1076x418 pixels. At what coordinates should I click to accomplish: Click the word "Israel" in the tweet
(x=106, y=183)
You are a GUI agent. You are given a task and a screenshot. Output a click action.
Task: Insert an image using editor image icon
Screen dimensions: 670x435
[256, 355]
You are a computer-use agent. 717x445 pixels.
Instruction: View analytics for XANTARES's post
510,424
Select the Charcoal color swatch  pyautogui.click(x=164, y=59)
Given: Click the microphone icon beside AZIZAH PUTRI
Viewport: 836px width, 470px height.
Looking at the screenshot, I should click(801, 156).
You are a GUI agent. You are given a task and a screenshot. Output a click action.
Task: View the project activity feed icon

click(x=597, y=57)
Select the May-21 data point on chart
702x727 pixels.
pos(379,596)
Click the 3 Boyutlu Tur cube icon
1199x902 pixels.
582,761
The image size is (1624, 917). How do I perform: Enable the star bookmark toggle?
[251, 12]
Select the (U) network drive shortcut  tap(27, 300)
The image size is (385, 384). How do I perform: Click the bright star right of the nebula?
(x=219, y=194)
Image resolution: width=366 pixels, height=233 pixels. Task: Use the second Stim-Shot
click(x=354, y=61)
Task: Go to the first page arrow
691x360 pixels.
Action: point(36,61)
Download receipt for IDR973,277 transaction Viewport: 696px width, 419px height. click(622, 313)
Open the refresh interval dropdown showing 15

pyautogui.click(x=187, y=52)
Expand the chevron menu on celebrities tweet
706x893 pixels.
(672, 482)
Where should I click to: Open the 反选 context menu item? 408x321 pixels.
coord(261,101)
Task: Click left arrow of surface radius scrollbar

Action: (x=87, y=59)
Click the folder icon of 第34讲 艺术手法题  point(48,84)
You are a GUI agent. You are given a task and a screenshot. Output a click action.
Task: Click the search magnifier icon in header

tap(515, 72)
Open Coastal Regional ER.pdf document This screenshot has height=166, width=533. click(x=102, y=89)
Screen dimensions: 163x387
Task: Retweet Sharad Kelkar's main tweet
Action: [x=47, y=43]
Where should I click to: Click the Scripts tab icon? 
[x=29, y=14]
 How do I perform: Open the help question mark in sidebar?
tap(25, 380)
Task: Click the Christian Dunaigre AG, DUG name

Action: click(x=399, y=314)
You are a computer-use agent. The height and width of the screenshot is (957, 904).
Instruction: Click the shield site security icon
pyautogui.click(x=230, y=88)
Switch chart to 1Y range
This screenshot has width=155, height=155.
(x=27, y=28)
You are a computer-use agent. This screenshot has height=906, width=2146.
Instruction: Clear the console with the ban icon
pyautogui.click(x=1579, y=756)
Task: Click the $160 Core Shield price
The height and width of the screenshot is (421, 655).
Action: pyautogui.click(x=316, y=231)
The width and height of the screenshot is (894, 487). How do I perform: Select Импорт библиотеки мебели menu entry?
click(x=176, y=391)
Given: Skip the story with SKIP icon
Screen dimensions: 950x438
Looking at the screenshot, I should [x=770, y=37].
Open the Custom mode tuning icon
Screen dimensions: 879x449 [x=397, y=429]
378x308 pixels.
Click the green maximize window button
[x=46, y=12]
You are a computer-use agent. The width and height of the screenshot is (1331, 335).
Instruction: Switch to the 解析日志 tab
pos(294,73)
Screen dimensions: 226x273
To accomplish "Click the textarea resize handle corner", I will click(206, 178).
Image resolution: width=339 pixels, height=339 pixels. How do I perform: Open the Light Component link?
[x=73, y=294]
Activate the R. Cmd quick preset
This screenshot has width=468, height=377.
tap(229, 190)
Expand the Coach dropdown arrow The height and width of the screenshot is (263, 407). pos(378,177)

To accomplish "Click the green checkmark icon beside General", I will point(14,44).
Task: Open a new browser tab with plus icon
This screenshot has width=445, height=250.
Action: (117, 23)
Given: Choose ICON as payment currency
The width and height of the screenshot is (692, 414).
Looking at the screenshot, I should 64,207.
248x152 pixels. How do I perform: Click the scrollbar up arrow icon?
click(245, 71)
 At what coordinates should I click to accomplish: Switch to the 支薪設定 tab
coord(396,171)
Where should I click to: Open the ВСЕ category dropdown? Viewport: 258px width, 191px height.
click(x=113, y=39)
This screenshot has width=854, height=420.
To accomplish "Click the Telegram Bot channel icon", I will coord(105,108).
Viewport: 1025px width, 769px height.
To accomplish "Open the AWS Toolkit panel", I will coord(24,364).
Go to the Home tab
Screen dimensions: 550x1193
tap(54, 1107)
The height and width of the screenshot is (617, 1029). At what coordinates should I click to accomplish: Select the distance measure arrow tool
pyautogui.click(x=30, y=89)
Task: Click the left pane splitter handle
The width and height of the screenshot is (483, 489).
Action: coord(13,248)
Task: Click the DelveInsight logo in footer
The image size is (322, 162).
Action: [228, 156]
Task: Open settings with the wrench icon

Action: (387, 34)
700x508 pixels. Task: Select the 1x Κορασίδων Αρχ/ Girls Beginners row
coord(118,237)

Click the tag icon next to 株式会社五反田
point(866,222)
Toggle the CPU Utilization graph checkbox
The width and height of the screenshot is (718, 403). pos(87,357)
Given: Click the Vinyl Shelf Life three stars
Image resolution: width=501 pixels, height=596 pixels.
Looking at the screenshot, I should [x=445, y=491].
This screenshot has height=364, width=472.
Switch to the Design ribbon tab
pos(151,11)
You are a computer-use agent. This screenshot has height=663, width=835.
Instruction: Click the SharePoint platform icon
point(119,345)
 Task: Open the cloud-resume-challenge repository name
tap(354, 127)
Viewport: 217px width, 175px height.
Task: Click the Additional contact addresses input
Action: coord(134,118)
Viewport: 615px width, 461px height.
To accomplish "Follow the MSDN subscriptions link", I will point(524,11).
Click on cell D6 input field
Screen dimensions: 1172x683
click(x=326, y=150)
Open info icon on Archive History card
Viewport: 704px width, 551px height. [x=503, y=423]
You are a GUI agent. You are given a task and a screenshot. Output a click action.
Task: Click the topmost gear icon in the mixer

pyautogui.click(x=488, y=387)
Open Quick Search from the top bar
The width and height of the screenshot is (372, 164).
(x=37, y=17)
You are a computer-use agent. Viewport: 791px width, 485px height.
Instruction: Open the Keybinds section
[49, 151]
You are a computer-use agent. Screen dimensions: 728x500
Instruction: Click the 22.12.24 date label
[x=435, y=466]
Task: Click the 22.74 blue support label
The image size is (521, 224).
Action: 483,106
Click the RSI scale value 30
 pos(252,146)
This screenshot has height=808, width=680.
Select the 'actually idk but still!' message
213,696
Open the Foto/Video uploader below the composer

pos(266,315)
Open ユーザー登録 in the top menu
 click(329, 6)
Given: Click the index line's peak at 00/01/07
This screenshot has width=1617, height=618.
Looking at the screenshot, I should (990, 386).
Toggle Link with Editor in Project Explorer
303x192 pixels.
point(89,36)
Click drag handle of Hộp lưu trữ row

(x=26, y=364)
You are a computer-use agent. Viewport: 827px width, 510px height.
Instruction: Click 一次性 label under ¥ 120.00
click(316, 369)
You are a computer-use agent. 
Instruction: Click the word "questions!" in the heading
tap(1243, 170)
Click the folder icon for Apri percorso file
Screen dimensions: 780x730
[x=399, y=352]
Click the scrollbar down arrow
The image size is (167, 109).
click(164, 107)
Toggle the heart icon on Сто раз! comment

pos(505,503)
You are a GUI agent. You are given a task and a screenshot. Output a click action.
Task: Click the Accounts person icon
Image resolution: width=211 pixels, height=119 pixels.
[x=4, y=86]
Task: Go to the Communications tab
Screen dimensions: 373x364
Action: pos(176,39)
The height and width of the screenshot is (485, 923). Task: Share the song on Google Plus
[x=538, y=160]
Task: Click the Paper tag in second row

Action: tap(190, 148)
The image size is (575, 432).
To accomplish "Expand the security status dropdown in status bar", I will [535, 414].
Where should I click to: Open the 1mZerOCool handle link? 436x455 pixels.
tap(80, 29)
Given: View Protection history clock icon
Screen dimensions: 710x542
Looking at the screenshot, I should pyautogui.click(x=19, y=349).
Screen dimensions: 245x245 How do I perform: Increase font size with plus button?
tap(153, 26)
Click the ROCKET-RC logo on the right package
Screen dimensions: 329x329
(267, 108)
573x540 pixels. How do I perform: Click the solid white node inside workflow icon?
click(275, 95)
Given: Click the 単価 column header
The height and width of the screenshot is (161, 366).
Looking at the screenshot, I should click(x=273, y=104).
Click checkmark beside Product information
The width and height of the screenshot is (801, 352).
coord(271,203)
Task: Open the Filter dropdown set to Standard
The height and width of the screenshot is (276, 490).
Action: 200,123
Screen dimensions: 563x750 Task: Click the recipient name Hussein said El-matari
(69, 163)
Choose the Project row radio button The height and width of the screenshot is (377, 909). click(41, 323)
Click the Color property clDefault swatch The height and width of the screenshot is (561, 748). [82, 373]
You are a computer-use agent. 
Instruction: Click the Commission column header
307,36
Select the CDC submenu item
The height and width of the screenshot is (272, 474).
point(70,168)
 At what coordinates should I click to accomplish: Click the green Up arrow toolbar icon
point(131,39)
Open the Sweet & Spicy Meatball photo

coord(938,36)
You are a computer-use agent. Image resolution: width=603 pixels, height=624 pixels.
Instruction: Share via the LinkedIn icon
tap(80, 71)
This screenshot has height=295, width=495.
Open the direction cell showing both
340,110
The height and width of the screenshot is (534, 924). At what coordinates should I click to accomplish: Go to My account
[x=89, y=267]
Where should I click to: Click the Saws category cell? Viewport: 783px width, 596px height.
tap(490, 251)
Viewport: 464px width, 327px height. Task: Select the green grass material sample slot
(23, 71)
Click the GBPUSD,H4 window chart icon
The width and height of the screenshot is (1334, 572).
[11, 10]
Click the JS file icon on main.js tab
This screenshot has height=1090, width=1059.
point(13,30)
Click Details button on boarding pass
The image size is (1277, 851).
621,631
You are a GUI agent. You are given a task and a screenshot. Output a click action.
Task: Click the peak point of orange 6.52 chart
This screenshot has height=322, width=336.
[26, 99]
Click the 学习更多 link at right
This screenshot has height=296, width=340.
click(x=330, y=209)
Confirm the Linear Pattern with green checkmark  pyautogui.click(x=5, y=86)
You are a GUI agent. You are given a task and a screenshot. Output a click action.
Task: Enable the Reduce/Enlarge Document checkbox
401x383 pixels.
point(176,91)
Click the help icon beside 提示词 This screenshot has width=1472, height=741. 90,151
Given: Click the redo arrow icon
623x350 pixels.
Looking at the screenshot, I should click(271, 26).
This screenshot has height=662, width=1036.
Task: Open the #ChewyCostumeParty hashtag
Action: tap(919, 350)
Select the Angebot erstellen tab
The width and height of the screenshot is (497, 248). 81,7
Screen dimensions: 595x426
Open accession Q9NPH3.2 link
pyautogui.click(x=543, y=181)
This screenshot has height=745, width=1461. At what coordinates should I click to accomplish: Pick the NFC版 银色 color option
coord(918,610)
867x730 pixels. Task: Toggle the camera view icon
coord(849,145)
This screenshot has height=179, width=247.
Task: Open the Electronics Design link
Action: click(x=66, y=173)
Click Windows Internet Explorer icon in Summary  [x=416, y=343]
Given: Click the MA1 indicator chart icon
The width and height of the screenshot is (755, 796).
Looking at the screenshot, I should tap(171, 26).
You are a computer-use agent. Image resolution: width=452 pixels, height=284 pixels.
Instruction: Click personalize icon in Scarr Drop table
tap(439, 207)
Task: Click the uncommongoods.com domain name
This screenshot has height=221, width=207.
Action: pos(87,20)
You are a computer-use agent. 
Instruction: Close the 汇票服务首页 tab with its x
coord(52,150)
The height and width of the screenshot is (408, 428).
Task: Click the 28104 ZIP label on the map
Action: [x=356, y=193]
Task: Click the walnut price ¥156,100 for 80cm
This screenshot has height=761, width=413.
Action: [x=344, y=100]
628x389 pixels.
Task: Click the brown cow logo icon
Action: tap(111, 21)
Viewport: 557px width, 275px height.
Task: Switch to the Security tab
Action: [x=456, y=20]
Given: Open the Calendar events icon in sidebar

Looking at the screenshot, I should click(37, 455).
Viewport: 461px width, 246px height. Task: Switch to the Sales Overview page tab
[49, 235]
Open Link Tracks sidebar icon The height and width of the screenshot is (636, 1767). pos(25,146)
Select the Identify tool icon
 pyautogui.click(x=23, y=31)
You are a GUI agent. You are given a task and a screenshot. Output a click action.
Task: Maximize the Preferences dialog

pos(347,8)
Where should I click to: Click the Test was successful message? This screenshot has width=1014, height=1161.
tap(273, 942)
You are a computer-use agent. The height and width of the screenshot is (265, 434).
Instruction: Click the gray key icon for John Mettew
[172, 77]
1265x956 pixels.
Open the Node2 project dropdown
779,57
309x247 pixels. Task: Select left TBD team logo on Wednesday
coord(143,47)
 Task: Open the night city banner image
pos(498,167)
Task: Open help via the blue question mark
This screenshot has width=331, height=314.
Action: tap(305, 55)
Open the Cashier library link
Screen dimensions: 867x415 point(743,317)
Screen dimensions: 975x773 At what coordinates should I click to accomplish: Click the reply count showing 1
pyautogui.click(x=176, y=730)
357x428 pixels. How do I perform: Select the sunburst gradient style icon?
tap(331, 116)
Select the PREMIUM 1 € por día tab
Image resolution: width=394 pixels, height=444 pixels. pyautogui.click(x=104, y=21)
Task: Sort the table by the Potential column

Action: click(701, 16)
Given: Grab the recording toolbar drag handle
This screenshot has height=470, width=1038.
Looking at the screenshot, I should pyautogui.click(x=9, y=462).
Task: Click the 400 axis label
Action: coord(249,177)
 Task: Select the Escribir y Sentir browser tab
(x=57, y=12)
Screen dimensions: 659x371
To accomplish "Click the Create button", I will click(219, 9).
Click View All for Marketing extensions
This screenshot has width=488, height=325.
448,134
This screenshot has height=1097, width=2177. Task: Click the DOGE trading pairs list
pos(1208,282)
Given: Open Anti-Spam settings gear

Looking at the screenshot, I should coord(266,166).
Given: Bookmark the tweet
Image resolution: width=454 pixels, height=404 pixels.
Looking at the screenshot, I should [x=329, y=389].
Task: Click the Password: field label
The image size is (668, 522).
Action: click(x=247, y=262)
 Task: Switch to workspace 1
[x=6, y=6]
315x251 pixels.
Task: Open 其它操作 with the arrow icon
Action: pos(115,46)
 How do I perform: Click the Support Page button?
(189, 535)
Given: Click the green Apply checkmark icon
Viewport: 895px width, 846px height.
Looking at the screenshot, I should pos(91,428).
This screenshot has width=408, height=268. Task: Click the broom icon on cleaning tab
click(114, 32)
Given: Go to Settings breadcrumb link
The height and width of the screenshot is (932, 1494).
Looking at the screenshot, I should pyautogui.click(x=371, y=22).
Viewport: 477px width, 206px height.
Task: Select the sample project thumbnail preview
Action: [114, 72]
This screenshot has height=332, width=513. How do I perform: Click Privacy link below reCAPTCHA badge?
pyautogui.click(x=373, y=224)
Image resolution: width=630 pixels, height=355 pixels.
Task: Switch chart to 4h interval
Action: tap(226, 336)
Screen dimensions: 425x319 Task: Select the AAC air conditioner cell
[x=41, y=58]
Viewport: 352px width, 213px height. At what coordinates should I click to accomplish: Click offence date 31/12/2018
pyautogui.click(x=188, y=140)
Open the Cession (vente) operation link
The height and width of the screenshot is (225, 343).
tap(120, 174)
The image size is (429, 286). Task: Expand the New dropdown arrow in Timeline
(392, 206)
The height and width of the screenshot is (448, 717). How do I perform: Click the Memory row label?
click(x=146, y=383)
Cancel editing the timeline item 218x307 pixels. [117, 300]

◆ Directions for this task ◆
From the listing above, pick out every line containing "swatch".

◆ Final answer ◆
Select the Charcoal color swatch  pyautogui.click(x=164, y=59)
Click the Color property clDefault swatch The height and width of the screenshot is (561, 748). [82, 373]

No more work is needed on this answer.